Plan national de Prévention de la Radicalisation : Prévenir pour protéger ?!

01/03/2018

 

Quand bien même le ridicule ne tue pas, l’incompétence de nos têtes pensantes se soldera par la mort d’un Collègue sur la coursive… et pas seulement !

 

Le 23 février dernier, le Premier Ministre dévoilait « son » plan de lutte et de prévention de la radicalisation, entouré d’une belle brochette de ministres : le Comité Interministériel de Prévention de la Délinquance et de la Radicalisation (CIPDR)

Quels impacts pour l’administration pénitentiaire et les Personnels ?

 

Les annonces qui figurent dans un énième plan concernant le volet sécurité sont des points qui figuraient déjà dans le relevé de conclusions signé entre la ministre et l’UFAP-Unsa Justice 29 janvier dernier.

Quand FO PÉNITENTIAIRE dénonçait que le contenu de ce relevé de conclusions n’est en fait que des projets qui étaient déjà dans les tiroirs et rien de plus, force est de constater aujourd’hui encore, et preuves à l’appui, que nous avions raison.

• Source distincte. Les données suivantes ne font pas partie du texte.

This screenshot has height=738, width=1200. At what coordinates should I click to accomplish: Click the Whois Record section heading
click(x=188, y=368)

Ce qui rend d’autant plus écœurante la trahison et démontre une fois de plus qu’en matière de sécurité rien n’a été obtenu, grâce à la compromission historique de l’UFDAP !

 

Alors, les signataires du relevé de conclusions veulent de l’administration qu’elle puisse adapter un régime spécifique de détention pour accueillir une population pénale faite de condamnés, terroristes et radicalisés, en disposant d’ici la fin de l’année 2018 d’au moins 450 places en « gestion étanche » : QI, QER, QPR et quartiers spécifiques. Sauf que, actuellement l’administration dénombre déjà 1139 détenus identifiés radicalisés et 512 condamnés pour acte de terrorisme.

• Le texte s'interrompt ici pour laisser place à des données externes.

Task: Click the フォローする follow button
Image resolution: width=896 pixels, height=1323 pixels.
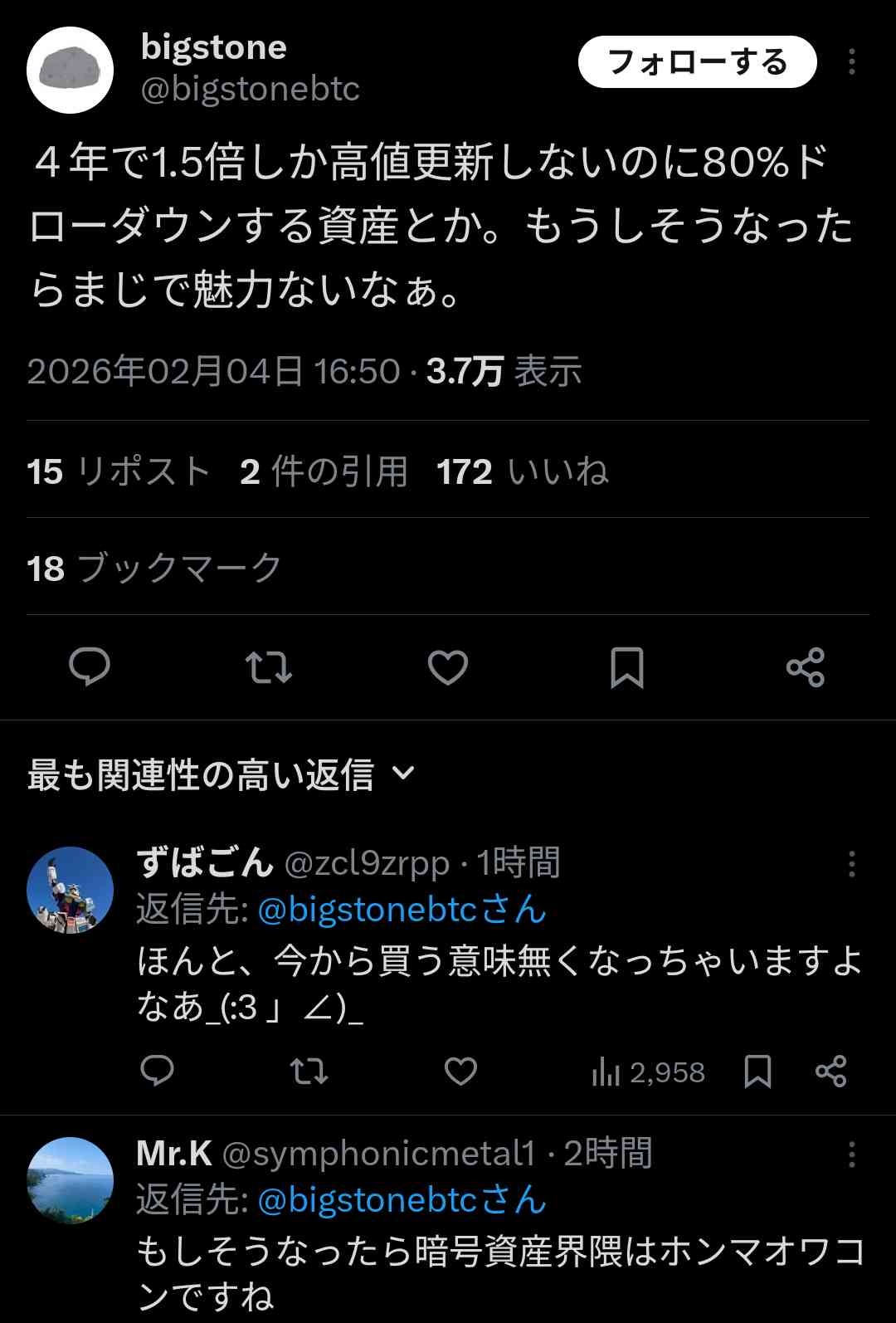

Doit-on en déduire qu’un détenu condamné pour acte de terrorisme ne sera pas forcément placé dans l’un de ces quartiers ?

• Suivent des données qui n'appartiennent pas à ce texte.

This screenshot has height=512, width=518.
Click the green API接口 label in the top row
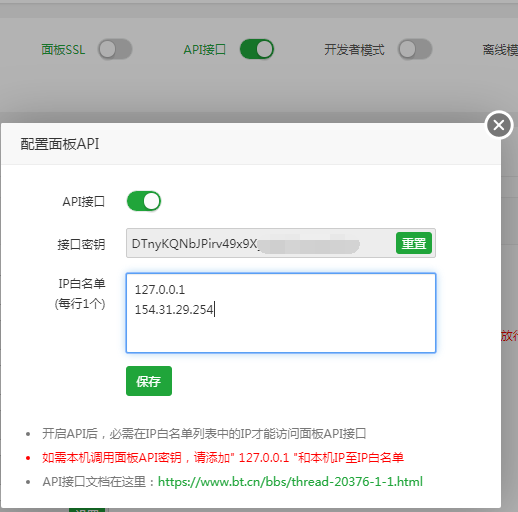click(205, 50)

Si tel est le cas, on pourrait être condamné pour acte terroriste et se retrouver en détention ordinaire, elle est où la logique ?

 

Ensuite on nous parle de « quartiers étanches » … Est-il prévu de murer les fenêtres ? Si on peut effectivement éviter le contact physique, comment faire, au sein d’un même établissement, pour empêcher les échanges verbaux par exemple ? Car la réalité montre bien que l’endoctrinement ou le prosélytisme passe, non pas par les contacts physiques uniquement, mais surtout dans les échanges verbaux rendus possible par les infrastructures pénitentiaires actuelles, et hormis à Annœullin, qui est une véritable prison dans la prison, les échanges seront inévitables ailleurs.

 

Alors oui, FO PÉNITENTIAIRE le répète, inlassablement, encore et encore, en revendiquant des établissements spécifiques dédiés, seule garantie d’étanchéité, et non pas uniquement des quartiers !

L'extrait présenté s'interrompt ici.